Funded by the New Zealand government, the agreement targets the first 1000 days - from pregnancy to age two.
Kiribati has the highest infant mortality rate in the Pacific, with one in 25 children dying before the age of one.
UNICEF's Pacific Representative Sheldon Yett said contributing to the rate were preventable diseases like diarrhoea.
"Water, sanitation and hygiene are issues throughout the country. Pneumonia and pneumonia related diseases too are a problem in Kiribati as well as sepsis, preeclamapsia and other complications related to child birth."
Mr Yett said some of the funding would be used to promote greater use of primary health care centres, which are often overlooked by i-Kiribati.

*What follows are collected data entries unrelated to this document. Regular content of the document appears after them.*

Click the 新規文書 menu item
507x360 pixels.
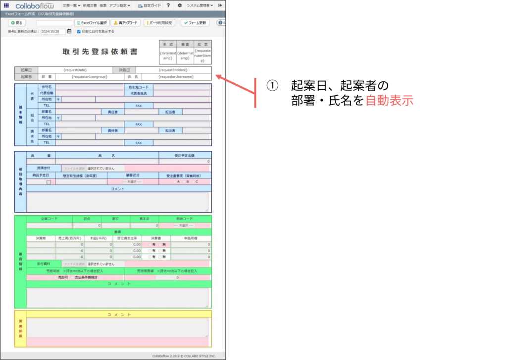pos(90,5)
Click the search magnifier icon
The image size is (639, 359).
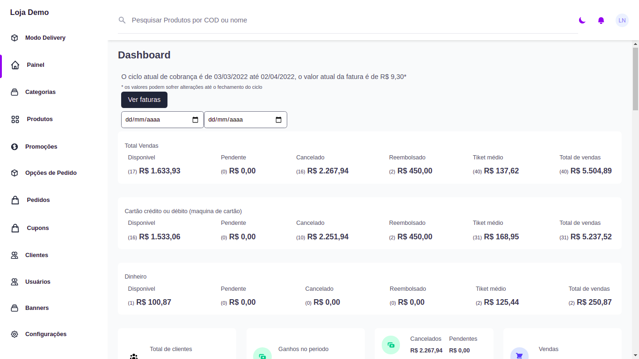click(122, 20)
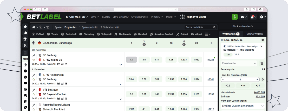Click the +10 quick stake button
The width and height of the screenshot is (288, 111).
click(x=243, y=85)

"The tendency (is) for people to not have confidence in the local services and wanting to skip to the top, wanting to go to tertiary services, the high-end hospitals, and that's a problem. Children die unnecessarily because of that.
"There are some 102 primary health care centres throughout the country and there is a tendency for people not to use them and to wait until symptoms get really bad and to go to one of the four major hospitals. That's a mistake."

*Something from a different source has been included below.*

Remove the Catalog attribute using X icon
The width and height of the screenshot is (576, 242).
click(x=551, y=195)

Money would also be devoted to improving primary health care services, to give people confidence to access local nurses and doctors, Mr Yett said.
"To provide the best kinds of care and to ensure that service providers know what the standards of care are. Ensuring that they have the supplies and ensuring supportive supervision is in place... Good management of the services, good outreach. Good work in the communities themselves so that people understand what's available and how to hold local authorities accountable for providing those services."